Thursday, April 10, 2008

Fallacy in investments, ongoing series.

1. Too many bulls (bears) therefore market cannot go up (down) anymore.

False. Earnings is the key to stock prices. The systems are wired that way because everyone in the business goes to the same school(s).



2. Using reasonable growth projection and realistic discount rate, you can get the long term (within 1-5 years) prices of stock. Use the formula Earnings/(cost of capital - growth) for this purpose.

True and False at the same time. The statement is true, assuming your earnings start at the right number. Can Goldman sachs replace $10 or so earnings from M&A and mortgage/CDO business and $2 or so from the hedge funds trading clients so the earnings at time zero is $22? I bet YOU know the answer.



3. Ambac can writedown up to $15B of losses according to CEO, which is what Times Square (Ackman) hedgefund (and this result is also reproducible by several entities, including T2 partners) was able to estimate as losses from CDO investments.

False. Equity book value is closer to $7B as of LAST year. Let's say there hasn't been that much outflow of cash yet, then the CEO is also PLANNING to writedown $8B of borrowing, which is not his money. Try tell your neighbor you are planning to pawn his car and see his reaction.



4. Getting tax deduction from (undeductible) prior losses is a reason to buy stocks, like homebuilders.

False. To get this deduction you first need to LOSE money. Have you tried on purpose doing that when you are gambling or investing? Ding Ding Ding.



5. There is reason to believe a lot of "bad news" have been factored in homebuilder stocks.

False. How bad? As in liquidating several hundred thousand homes at the "theoretical" 2-3x income of the "marginal" homebuyers? And then growing again with inflation? Don't forget though to add your "tax deduction". You're gonna need it BAD. [Evil grin].



6. Credit card company serious delinquency (read: Capital One), is at low 4%. It is a) not gonna increase further, and b) manageable.

False AND False. Nuff said on a). And for b), have you thought that for every $1 balance delinquent there is an accompanying $2 fees tagged to that and counted as "Asset" by accounting? Ah. Your body language tells me you are not feeling well. [Evil grin]



7. History is on MY side. Every downturn always led to recovery.

Hahahahahahah. Tell me where the downturn ends or what condition is sufficient to end the downturn. Then think whether the leader of this country/state/city/village has the ability or the courage to do so.

Also there has been experiment in Japan in the last 20 years to define that state and that experiment, suffice to say, is still ongoing.



8. Nevertheless I have proven in the past "mini" downturn, 87, 91-92, 00-02, that I can pick "stalwart" with steady earnings.

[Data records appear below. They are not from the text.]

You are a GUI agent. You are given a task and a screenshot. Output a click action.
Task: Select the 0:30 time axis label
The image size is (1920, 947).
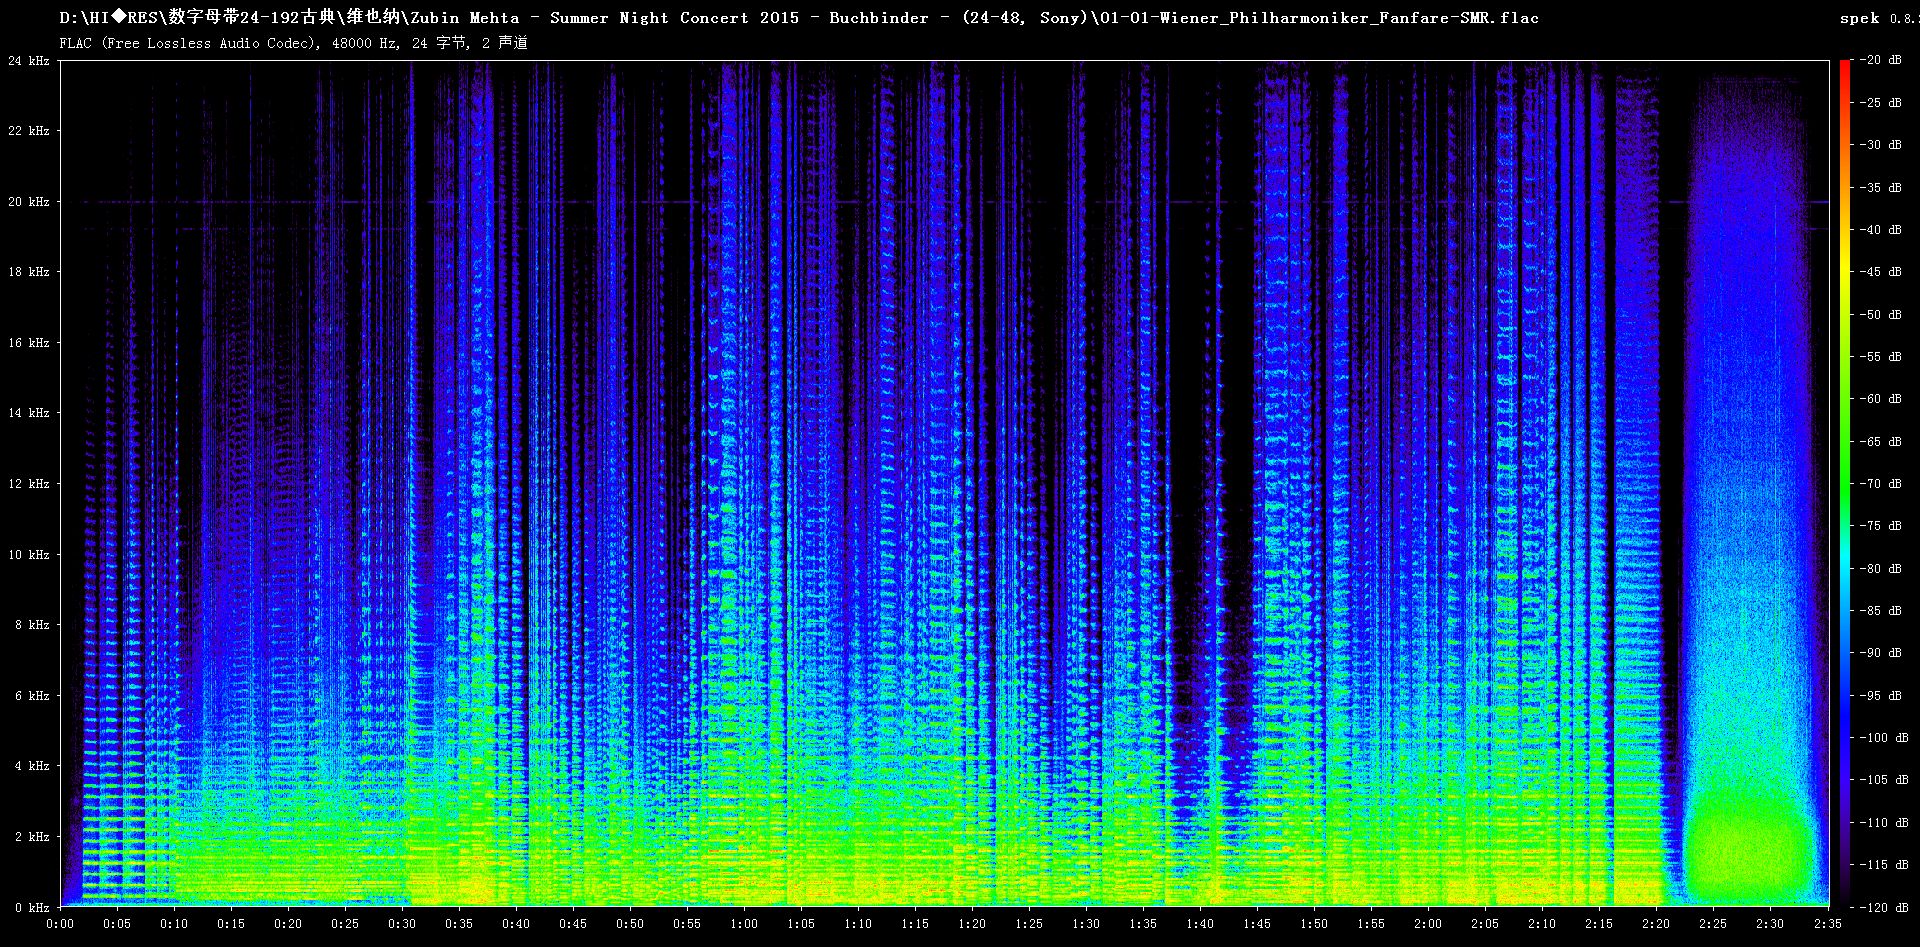[x=402, y=924]
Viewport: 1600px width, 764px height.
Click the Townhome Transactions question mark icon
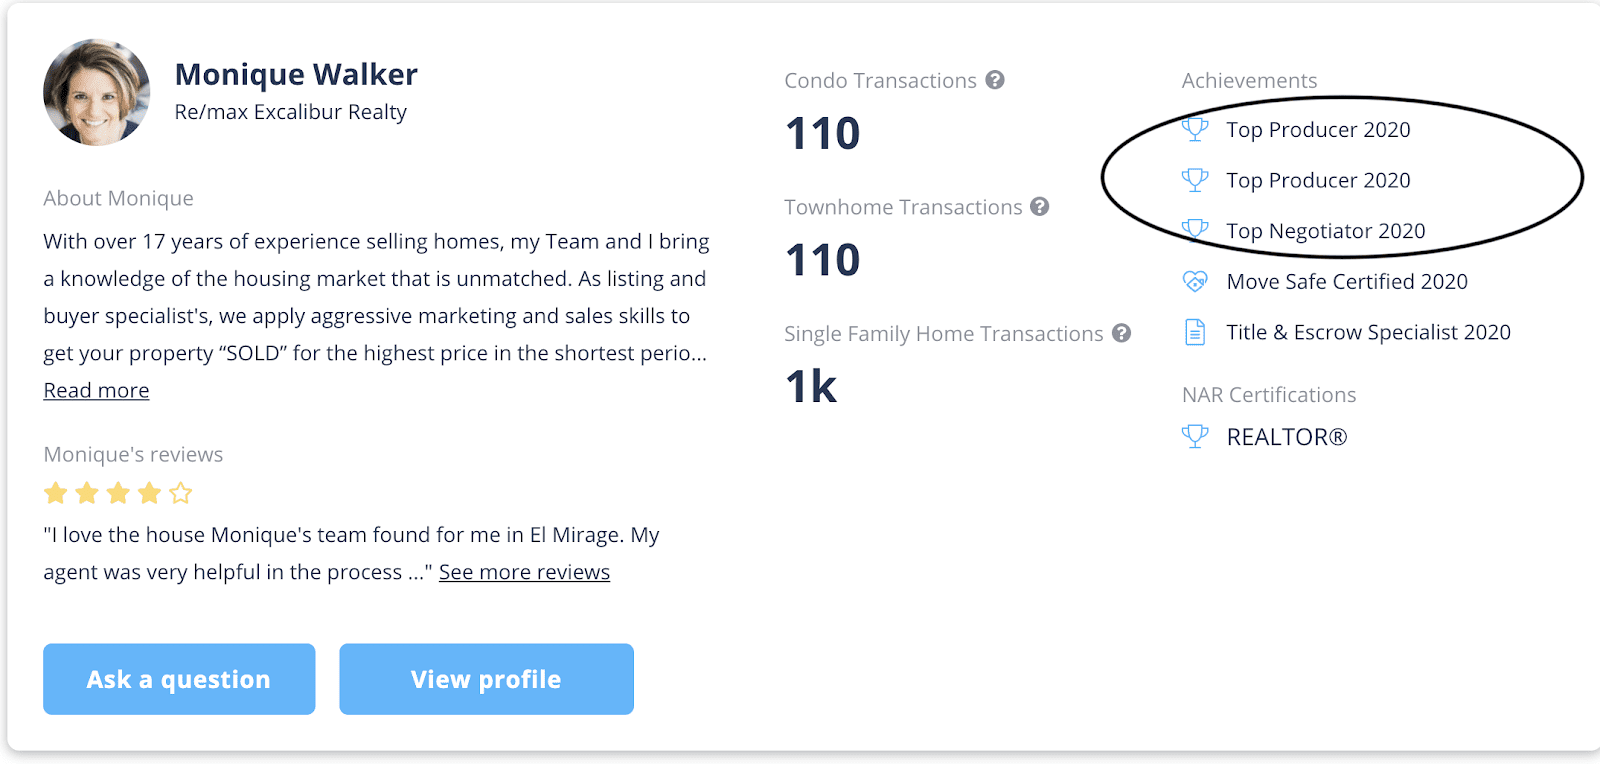(x=1040, y=206)
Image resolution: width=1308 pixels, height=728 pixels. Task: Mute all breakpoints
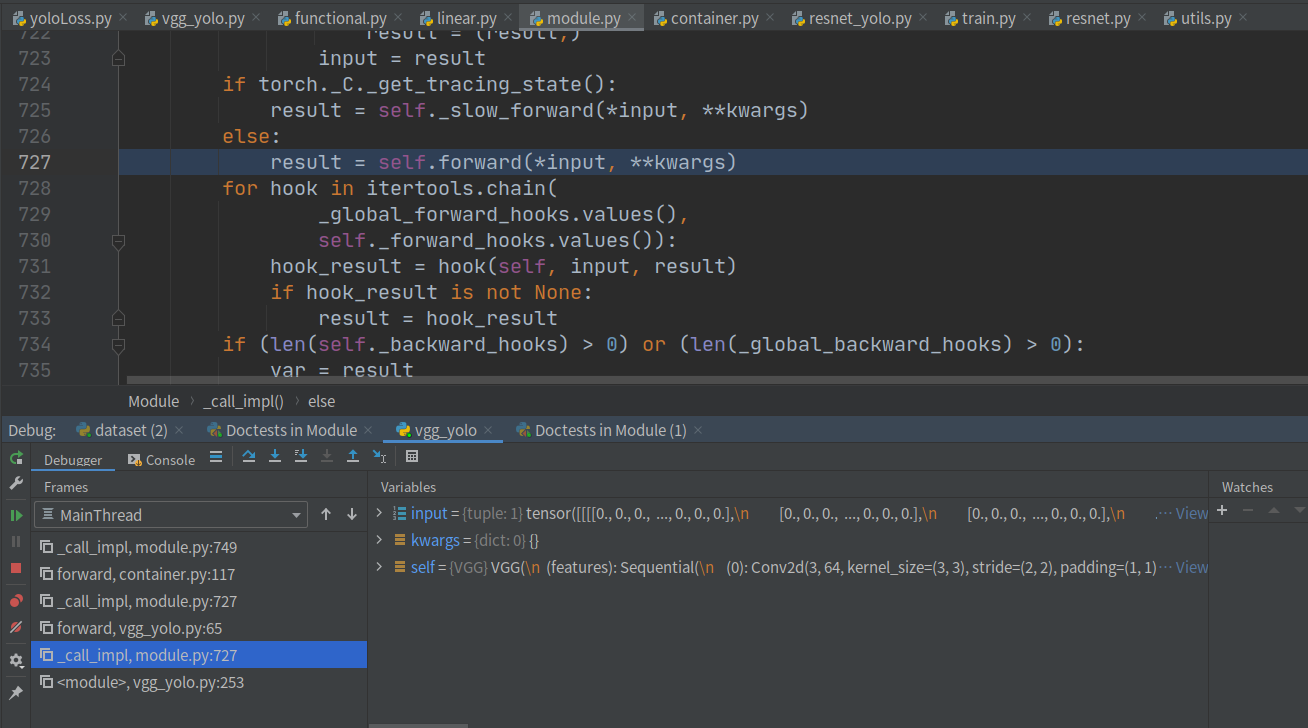(15, 627)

Like Ford and GM? Or Lucent, ATT, Oracle, Cisco? Was it Microsoft? Or was it Fannie Mae? Would it be Monsanto going forward, or would you rather have Chipotle rule the world? Or would you picture yourself getting a nice suntan in the carrib while waiting First Solar's earnings to be just under 100 of its price? I am sorry if your feelings are hurt. Point is, you generally cannot. I work for Fortune 500 with one goal in mind, to get paid at the expense of shareholder. To the extent I own shares of the companies I work for, they are awarded for free loot, and I am counting on the mindset above to help me turn that into money I can use to go to caribean myself at your expense.

Okay, if you insist to go East and fight the bolsheviks, the least I could do is give this inspiring parting gift:



9. Being rich is enough.

False. You also need to be able to HIDE your assets and income from that asset. Hint: Think a year or two ahead and save yourself. Also, being rich is never enough. Living a healthy life is much better.

I'll return to this series periodically.

2 comments:

Penn said...

MTG, can you expand on point 9 a little bit more.

Why does one have to hide assets and the income derived from it?

MTGSPY said...

Even if I am absolutely dead wrong that the tax rate doesnt go up significantly after this exciting period of time, you are well served sir, to appear poor and take on a lot of debt AFTER you hide your stuffs.

One example that comes to mind is the cost of education for your kids if there is some documentation about you owning a chunk of assets. They'll "hollow you out" you can bet on that.

Fool you once shame on them, ... the next time, leech the f* out of this system. Be the pigmen extraordinaire. You have everything to gain, and nothing to lose.

May that advice serve you well in the days ahead sir.